LESETEXT:
▬▬▬
Manchmal, ganz selten, kommt es vor, dass ein Film mir nicht einfach nur ins Gesicht schlägt – nein, er trifft mich mit einem Lächeln auf den Lippen, in feinstem Dreiteiler, vollendeter Frisur und messerscharfem Dialog mitten ins erzählerische Zwerchfell, sodass mir fast die Luft wegbleibt. Hier ist genau so ein Film. Er ist ein perfekt gemischtes Kartenspiel, bei dem wir erst nach der letzten Karte merken, dass er die ganze Zeit nach seinen ganz eigenen Regeln gespielt hat…
Regisseur Paul McGuigan hat hier nicht einfach einen Gangsterfilm inszeniert – nein, das wäre viel zu banal. „Lucky Number Slevin“ (2006) ist ein Film, der sich als konventioneller Krimi tarnt, um uns dann in eine Spirale aus Identitätsverwirrung, narrativen Täuschungsmanövern und dialoglastiger Grandiosität zu stürzen.
Vertrauen ist gut, aber im Kino völlig fehl am Platz
Wie schön es ist, sich endlich einmal in einem Film wieder so komplett verloren zu fühlen. „Lucky Number Slevin“ ist eine Demonstration des unzuverlässigen Erzählens – jenes literarischen (und filmischen) Instruments, das uns weismachen will, wir hätten etwas verstanden, obwohl wir eigentlich überhaupt nichts verstehen. In einer Welt, in der Trailer bereits die komplette Handlung verraten und Streamingdienste auf Basis unserer letzten 1.326 Klicks wissen, was wir als Nächstes schauen wollen, wirkt „Slevin“ wie ein trotziges Kind, das sich weigert, geradeaus zu gehen. Und das ist herrlich!
▬▬▬
VORLIEGENDE DATENSÄTZE:

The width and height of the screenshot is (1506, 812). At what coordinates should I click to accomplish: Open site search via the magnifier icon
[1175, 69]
▬▬▬
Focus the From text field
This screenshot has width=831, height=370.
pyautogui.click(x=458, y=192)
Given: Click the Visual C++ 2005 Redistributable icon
▬▬▬
AUFGABE 1:
Nennen Sie alle Bestandteile der Spirale, in die uns der Film laut dem Lesetext stürzt.
AUFGABE 2:
Übertragen Sie den Satz „Wie schön es ist, sich endlich einmal in einem Film wieder so komplett verloren zu fühlen.“ aus dem Lesetext ins Englische.
AUFGABE 3:
Schreiben Sie die Filmkritik zu „Lucky Number Slevin“ im Anschluss an ihren letzten Satz weiter.

LÖSUNG 1:
Identitätsverwirrung, narrative Täuschungsmanöver, dialoglastige Grandiosität

LÖSUNG 2:
How nice it is to finally feel so completely lost in a film again.

LÖSUNG 3:
Hier weiß wirklich niemand irgendetwas. Und gerade dann, wenn wir uns innerlich zurücklehnen und denken: „Ach, ich hab’s durchschaut“ – dreht sich die Geschichte erneut, lacht uns ins Gesicht und flüstert: „Du Trottel.“
Ich liebe es! Ich liebe es, belogen zu werden. Ich liebe es, wie der Film mit Figuren spielt, deren Motivationen nebulös bleiben, bis das letzte Puzzlestück fällt (was, versprochen, hier nicht passiert – also das Puzzlestück fällt schon, aber nicht in diesem Beitrag). Es ist ein Werk, das sich auf dem schmalen Grat zwischen Noir-Hommage und schwarzhumoriger Farce bewegt – und dabei stets mit der Eleganz eines Tänzers auf dünnem Eis.
Dialoge wie ein Duell im Fechtclub
Wir sollten dem Drehbuchautor Jason Smilovic noch ein paar Preise verleihen – nicht nur für die wendungsreiche Geschichte, sondern auch für die dialogische Brillanz, mit der sich die Figuren wie Klingen kreuzen. Jeder Satz sitzt. Jede Pointe trifft. Jeder lakonische Kommentar wird mit einem trockenen Blick unterstrichen, der mehr sagt als zehn Minuten Voice-over. Wir könnten glauben, die Figuren leben in einer Parallelwelt, in der Menschen tatsächlich so sprechen – eloquent, schnell, scharfzüngig – ein cineastisches Utopia.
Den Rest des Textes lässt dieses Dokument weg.